> **Directions**: An exact copy of the listing is what is needed; please output it in full.

> **Dataset extract**:
⁂

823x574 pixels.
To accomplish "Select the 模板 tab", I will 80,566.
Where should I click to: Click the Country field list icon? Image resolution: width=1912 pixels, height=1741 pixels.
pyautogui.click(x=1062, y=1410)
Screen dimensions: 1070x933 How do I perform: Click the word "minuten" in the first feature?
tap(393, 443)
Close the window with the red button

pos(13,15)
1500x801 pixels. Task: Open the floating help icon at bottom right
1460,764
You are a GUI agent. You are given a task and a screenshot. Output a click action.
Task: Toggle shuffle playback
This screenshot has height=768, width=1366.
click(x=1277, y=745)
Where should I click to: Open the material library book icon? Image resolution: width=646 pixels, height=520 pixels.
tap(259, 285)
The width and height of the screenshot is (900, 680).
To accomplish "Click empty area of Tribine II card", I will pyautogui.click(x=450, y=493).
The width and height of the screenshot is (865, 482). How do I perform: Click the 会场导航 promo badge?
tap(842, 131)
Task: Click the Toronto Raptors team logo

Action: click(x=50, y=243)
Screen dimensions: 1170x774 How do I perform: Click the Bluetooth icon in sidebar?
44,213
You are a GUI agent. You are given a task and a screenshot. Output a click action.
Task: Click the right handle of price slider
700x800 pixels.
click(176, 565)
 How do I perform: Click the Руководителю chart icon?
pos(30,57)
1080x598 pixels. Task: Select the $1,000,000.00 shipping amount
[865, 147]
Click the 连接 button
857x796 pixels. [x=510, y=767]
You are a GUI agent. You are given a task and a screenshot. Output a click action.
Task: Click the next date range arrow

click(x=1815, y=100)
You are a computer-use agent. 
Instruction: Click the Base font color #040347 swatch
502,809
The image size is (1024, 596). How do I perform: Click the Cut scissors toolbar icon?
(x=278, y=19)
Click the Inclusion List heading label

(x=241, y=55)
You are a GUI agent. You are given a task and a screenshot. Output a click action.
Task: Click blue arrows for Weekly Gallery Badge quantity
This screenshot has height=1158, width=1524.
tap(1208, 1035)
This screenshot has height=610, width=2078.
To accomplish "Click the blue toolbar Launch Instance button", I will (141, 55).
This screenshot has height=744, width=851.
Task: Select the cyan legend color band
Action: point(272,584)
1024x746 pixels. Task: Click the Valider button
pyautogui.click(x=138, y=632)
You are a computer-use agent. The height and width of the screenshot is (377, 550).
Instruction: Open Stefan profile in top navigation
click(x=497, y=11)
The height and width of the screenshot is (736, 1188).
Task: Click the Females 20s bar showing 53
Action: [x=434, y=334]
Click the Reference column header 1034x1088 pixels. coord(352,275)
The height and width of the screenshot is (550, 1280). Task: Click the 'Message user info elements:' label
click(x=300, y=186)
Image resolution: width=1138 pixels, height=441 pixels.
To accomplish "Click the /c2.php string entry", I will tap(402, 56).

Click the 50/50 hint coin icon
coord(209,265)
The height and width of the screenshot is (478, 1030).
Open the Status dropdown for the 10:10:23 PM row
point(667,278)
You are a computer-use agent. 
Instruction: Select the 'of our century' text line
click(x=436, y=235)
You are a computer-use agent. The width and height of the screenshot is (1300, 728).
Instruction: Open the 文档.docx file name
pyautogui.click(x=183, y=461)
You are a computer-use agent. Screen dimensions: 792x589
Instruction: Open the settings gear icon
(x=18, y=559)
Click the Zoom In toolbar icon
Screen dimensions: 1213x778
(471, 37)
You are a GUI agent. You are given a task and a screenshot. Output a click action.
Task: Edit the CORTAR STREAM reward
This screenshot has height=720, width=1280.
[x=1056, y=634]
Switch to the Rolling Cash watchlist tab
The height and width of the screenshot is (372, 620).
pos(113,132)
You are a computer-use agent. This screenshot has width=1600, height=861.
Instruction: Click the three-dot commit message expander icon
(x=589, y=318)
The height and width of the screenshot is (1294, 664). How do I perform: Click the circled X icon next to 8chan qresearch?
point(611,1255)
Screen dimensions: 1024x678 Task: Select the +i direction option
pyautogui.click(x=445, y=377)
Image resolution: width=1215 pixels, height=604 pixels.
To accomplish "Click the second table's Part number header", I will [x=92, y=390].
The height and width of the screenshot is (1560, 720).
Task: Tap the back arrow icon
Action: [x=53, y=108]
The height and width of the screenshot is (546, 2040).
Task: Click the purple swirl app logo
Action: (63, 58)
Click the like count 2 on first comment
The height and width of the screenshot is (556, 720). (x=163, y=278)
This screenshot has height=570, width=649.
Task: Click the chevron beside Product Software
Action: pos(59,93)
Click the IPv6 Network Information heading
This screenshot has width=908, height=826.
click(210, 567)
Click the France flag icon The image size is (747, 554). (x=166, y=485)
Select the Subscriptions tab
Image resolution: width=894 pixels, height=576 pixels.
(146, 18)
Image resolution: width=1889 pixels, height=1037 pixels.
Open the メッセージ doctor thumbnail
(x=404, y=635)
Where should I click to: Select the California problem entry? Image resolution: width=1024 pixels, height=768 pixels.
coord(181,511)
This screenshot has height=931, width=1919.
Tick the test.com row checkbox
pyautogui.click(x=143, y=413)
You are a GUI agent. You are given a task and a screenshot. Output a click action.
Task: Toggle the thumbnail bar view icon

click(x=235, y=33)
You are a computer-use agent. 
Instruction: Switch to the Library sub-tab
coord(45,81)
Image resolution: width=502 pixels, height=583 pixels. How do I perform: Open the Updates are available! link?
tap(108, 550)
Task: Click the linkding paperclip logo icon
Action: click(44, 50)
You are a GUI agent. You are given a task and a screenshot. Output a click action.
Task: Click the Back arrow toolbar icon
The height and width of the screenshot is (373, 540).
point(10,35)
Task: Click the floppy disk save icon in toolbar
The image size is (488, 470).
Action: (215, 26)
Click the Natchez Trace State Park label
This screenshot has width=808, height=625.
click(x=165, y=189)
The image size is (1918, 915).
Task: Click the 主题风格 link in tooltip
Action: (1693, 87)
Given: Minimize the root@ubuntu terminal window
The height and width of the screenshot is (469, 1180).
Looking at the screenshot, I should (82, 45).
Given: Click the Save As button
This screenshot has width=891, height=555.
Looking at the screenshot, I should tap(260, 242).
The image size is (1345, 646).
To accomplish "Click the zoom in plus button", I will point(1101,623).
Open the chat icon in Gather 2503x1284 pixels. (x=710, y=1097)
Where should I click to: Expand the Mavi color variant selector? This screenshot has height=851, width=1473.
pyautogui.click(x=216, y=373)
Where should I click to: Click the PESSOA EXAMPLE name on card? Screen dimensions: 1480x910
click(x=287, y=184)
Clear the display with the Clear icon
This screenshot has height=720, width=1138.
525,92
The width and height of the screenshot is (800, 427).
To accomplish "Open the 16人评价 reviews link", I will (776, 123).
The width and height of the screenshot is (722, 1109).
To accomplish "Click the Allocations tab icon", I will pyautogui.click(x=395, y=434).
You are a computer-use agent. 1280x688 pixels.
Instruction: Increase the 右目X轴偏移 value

⁂

> **Finished exercise**:
823x574 pixels.
To accomplish "Select the 模板 tab", I will 80,566.
Where should I click to: Click the Country field list icon? Image resolution: width=1912 pixels, height=1741 pixels.
pyautogui.click(x=1062, y=1410)
Screen dimensions: 1070x933 How do I perform: Click the word "minuten" in the first feature?
tap(393, 443)
Close the window with the red button

pos(13,15)
1500x801 pixels. Task: Open the floating help icon at bottom right
1460,764
You are a GUI agent. You are given a task and a screenshot. Output a click action.
Task: Toggle shuffle playback
This screenshot has height=768, width=1366.
click(x=1277, y=745)
Where should I click to: Open the material library book icon? Image resolution: width=646 pixels, height=520 pixels.
tap(259, 285)
The width and height of the screenshot is (900, 680).
To accomplish "Click empty area of Tribine II card", I will pyautogui.click(x=450, y=493).
The width and height of the screenshot is (865, 482). How do I perform: Click the 会场导航 promo badge?
tap(842, 131)
Task: Click the Toronto Raptors team logo

Action: click(x=50, y=243)
Screen dimensions: 1170x774 How do I perform: Click the Bluetooth icon in sidebar?
44,213
You are a GUI agent. You are given a task and a screenshot. Output a click action.
Task: Click the right handle of price slider
700x800 pixels.
click(176, 565)
 How do I perform: Click the Руководителю chart icon?
pos(30,57)
1080x598 pixels. Task: Select the $1,000,000.00 shipping amount
[865, 147]
Click the 连接 button
857x796 pixels. [x=510, y=767]
You are a GUI agent. You are given a task and a screenshot. Output a click action.
Task: Click the next date range arrow

click(x=1815, y=100)
You are a computer-use agent. 
Instruction: Click the Base font color #040347 swatch
502,809
The image size is (1024, 596). How do I perform: Click the Cut scissors toolbar icon?
(x=278, y=19)
Click the Inclusion List heading label

(x=241, y=55)
You are a GUI agent. You are given a task and a screenshot. Output a click action.
Task: Click blue arrows for Weekly Gallery Badge quantity
This screenshot has height=1158, width=1524.
tap(1208, 1035)
This screenshot has height=610, width=2078.
To accomplish "Click the blue toolbar Launch Instance button", I will (141, 55).
This screenshot has height=744, width=851.
Task: Select the cyan legend color band
Action: point(272,584)
1024x746 pixels. Task: Click the Valider button
pyautogui.click(x=138, y=632)
You are a computer-use agent. The height and width of the screenshot is (377, 550).
Instruction: Open Stefan profile in top navigation
click(x=497, y=11)
The height and width of the screenshot is (736, 1188).
Task: Click the Females 20s bar showing 53
Action: [x=434, y=334]
Click the Reference column header 1034x1088 pixels. coord(352,275)
The height and width of the screenshot is (550, 1280). Task: Click the 'Message user info elements:' label
click(x=300, y=186)
Image resolution: width=1138 pixels, height=441 pixels.
To accomplish "Click the /c2.php string entry", I will tap(402, 56).

Click the 50/50 hint coin icon
coord(209,265)
The height and width of the screenshot is (478, 1030).
Open the Status dropdown for the 10:10:23 PM row
point(667,278)
You are a computer-use agent. 
Instruction: Select the 'of our century' text line
click(x=436, y=235)
You are a computer-use agent. The width and height of the screenshot is (1300, 728).
Instruction: Open the 文档.docx file name
pyautogui.click(x=183, y=461)
You are a computer-use agent. Screen dimensions: 792x589
Instruction: Open the settings gear icon
(x=18, y=559)
Click the Zoom In toolbar icon
Screen dimensions: 1213x778
(471, 37)
You are a GUI agent. You are given a task and a screenshot. Output a click action.
Task: Edit the CORTAR STREAM reward
This screenshot has height=720, width=1280.
[x=1056, y=634]
Switch to the Rolling Cash watchlist tab
The height and width of the screenshot is (372, 620).
pos(113,132)
You are a computer-use agent. This screenshot has width=1600, height=861.
Instruction: Click the three-dot commit message expander icon
(x=589, y=318)
The height and width of the screenshot is (1294, 664). How do I perform: Click the circled X icon next to 8chan qresearch?
point(611,1255)
Screen dimensions: 1024x678 Task: Select the +i direction option
pyautogui.click(x=445, y=377)
Image resolution: width=1215 pixels, height=604 pixels.
To accomplish "Click the second table's Part number header", I will [x=92, y=390].
The height and width of the screenshot is (1560, 720).
Task: Tap the back arrow icon
Action: [x=53, y=108]
The height and width of the screenshot is (546, 2040).
Task: Click the purple swirl app logo
Action: (63, 58)
Click the like count 2 on first comment
The height and width of the screenshot is (556, 720). (x=163, y=278)
This screenshot has height=570, width=649.
Task: Click the chevron beside Product Software
Action: pos(59,93)
Click the IPv6 Network Information heading
This screenshot has width=908, height=826.
click(210, 567)
Click the France flag icon The image size is (747, 554). (x=166, y=485)
Select the Subscriptions tab
Image resolution: width=894 pixels, height=576 pixels.
(146, 18)
Image resolution: width=1889 pixels, height=1037 pixels.
Open the メッセージ doctor thumbnail
(x=404, y=635)
Where should I click to: Select the California problem entry? Image resolution: width=1024 pixels, height=768 pixels.
coord(181,511)
This screenshot has height=931, width=1919.
Tick the test.com row checkbox
pyautogui.click(x=143, y=413)
You are a GUI agent. You are given a task and a screenshot. Output a click action.
Task: Toggle the thumbnail bar view icon

click(x=235, y=33)
You are a computer-use agent. 
Instruction: Switch to the Library sub-tab
coord(45,81)
Image resolution: width=502 pixels, height=583 pixels. How do I perform: Open the Updates are available! link?
tap(108, 550)
Task: Click the linkding paperclip logo icon
Action: click(44, 50)
You are a GUI agent. You are given a task and a screenshot. Output a click action.
Task: Click the Back arrow toolbar icon
The height and width of the screenshot is (373, 540).
point(10,35)
Task: Click the floppy disk save icon in toolbar
The image size is (488, 470).
Action: (215, 26)
Click the Natchez Trace State Park label
This screenshot has width=808, height=625.
click(x=165, y=189)
The image size is (1918, 915).
Task: Click the 主题风格 link in tooltip
Action: (1693, 87)
Given: Minimize the root@ubuntu terminal window
The height and width of the screenshot is (469, 1180).
Looking at the screenshot, I should (82, 45).
Given: Click the Save As button
This screenshot has width=891, height=555.
Looking at the screenshot, I should tap(260, 242).
The image size is (1345, 646).
To accomplish "Click the zoom in plus button", I will point(1101,623).
Open the chat icon in Gather 2503x1284 pixels. (x=710, y=1097)
Where should I click to: Expand the Mavi color variant selector? This screenshot has height=851, width=1473.
pyautogui.click(x=216, y=373)
Where should I click to: Click the PESSOA EXAMPLE name on card? Screen dimensions: 1480x910
click(x=287, y=184)
Clear the display with the Clear icon
This screenshot has height=720, width=1138.
525,92
The width and height of the screenshot is (800, 427).
To accomplish "Open the 16人评价 reviews link", I will (776, 123).
The width and height of the screenshot is (722, 1109).
To accomplish "Click the Allocations tab icon", I will pyautogui.click(x=395, y=434).
You are a computer-use agent. 1280x688 pixels.
Instruction: Increase the 右目X轴偏移 value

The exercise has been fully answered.